I was recently featured in the University of Chicago Magazine. This was a huge honor for me and thrilled my mother to no end, especially since she was fairly sure my medieval history degree would lead to me living in my parents’ basement (we don’t really have basements in Hawaii, so, like, basement equivalent).
After my death theories arrived in hard copy to alumni all over the world, I received an email from Pete Groat, a U of C alumnus from 1951.
“My wife of 58 years (and 83 on her own) died about six weeks ago. She had been in poor health for a number of years and yet, until Christmas was in her studio at least four hours a day, painting up a storm and other activities. The day after Christmas she went to the ICU for five days and then home.
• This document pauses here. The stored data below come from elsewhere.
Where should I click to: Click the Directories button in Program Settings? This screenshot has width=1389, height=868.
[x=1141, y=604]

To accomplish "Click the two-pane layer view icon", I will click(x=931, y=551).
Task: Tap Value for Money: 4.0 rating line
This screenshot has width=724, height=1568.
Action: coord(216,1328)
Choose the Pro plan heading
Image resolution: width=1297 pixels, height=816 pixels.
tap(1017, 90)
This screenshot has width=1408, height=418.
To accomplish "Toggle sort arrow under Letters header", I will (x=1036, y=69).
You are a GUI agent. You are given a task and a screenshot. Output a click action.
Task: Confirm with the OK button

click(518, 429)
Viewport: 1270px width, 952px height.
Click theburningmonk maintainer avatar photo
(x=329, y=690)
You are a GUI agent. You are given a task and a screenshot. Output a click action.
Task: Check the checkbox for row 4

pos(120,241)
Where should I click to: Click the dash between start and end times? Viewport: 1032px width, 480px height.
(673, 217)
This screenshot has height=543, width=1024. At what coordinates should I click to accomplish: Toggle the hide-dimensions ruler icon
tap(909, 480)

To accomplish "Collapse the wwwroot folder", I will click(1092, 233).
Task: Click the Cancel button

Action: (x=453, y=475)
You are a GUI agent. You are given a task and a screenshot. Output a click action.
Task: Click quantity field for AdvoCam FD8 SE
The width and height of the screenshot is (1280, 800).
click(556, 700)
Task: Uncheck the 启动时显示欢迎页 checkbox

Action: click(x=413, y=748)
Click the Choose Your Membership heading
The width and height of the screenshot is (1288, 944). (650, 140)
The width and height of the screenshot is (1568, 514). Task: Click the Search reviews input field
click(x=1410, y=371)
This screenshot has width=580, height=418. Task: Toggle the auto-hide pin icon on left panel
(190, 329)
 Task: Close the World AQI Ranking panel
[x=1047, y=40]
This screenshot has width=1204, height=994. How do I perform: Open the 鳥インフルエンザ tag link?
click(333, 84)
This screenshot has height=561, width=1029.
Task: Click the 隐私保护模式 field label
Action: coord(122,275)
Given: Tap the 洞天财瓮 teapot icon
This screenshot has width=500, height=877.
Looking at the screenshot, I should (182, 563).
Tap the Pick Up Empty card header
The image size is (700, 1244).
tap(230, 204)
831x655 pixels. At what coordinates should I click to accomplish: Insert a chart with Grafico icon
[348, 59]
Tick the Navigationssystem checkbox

We knew her prognosis was death within a short time, but she hoped to be able to finish her last painting “Glimpse.” She was not able to do so, however her final two weeks were made bearable by Hospice.
She died at home, looking out upon her garden with its Buddha statue. It was a relief to her to be free of a body that had become burdensome, and painful. And that was a relief to me as well. We had an evening ritual (she slept in a separate bedroom owing to her medical needs) we had observed for years in which we promised each other to wake up in the morning! Not a bad or trivial thing to do when one is in the eighth decade! One evening, after her hospital visit and when we knew there would not be much time left to us she grinned hugely at me and said, ‘Soon I’ll know the Great Mystery!’ ”
His wife Jenny was a dancer, calligrapher, and painter. The picture above was taken in the 1960s.
Pete is having a custom urn created for Jenny by a local potter, but until then her ashes reside in a red ACE Hardware container to celebrate her life as a painter. On the way home from the crematory in Novato, California, a trip they had made many times in the past, Pete commented on “the sights she loved, the verdant hills, the oak tees (of which she did a series of paintings), cows going about their lives, and brilliant yellow fields of wild mustard. I know she enjoyed the journey.”
Pete, who I was fortunate enough to correspond with, takes solace in bringing Jenny coffee every morning “half milk, three lumps of sugar in her favorite Quimper ware mug. It has been a good death which she so well deserved. ”
“Jenny has been gone almost 2 months and I busy myself with deciding what to do with her large corpus of artwork & materials occupies most of my time, but on days like today, I am overwhelmed, even though our bargain with dying and death was a better one than most people have. She lived a long (83 years) life productive of art and kindness and I was fortunate to share 58 of it with her.”